(Records contained in a dataset)
================
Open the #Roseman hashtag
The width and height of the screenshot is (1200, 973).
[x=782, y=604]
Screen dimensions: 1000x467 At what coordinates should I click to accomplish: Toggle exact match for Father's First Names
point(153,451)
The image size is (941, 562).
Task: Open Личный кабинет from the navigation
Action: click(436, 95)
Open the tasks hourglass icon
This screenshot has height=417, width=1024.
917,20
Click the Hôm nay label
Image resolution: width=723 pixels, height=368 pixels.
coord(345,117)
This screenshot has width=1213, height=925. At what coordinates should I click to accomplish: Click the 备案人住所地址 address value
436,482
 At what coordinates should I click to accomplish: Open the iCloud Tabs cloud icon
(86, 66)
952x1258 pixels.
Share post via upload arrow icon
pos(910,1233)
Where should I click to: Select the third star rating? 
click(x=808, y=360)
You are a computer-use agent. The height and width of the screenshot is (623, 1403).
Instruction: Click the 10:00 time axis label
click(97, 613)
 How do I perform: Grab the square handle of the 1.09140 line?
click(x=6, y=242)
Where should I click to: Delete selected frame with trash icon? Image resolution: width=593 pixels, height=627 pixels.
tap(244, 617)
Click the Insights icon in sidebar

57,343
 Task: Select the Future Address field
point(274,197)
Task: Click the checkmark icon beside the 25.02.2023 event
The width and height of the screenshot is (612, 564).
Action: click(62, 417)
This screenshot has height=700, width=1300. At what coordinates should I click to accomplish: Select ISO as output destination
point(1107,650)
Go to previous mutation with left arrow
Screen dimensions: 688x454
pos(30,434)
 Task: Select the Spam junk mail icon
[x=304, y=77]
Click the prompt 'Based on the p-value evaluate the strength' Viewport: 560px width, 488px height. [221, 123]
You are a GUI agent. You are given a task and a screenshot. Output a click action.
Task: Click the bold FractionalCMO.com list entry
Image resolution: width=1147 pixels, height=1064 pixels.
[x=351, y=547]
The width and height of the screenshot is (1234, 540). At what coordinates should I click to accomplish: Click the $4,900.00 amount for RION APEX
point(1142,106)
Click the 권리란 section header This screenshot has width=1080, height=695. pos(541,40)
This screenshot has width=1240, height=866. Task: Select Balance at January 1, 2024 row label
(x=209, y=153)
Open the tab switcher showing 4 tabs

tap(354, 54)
================
EXERCISE
Keep only the lines from the one containing "Screen dimensions: 688x454" through the final line of the records, and transcribe them exactly.

FINAL ANSWER
Screen dimensions: 688x454
pos(30,434)
 Task: Select the Spam junk mail icon
[x=304, y=77]
Click the prompt 'Based on the p-value evaluate the strength' Viewport: 560px width, 488px height. [221, 123]
You are a GUI agent. You are given a task and a screenshot. Output a click action.
Task: Click the bold FractionalCMO.com list entry
Image resolution: width=1147 pixels, height=1064 pixels.
[x=351, y=547]
The width and height of the screenshot is (1234, 540). At what coordinates should I click to accomplish: Click the $4,900.00 amount for RION APEX
point(1142,106)
Click the 권리란 section header This screenshot has width=1080, height=695. pos(541,40)
This screenshot has width=1240, height=866. Task: Select Balance at January 1, 2024 row label
(x=209, y=153)
Open the tab switcher showing 4 tabs

tap(354, 54)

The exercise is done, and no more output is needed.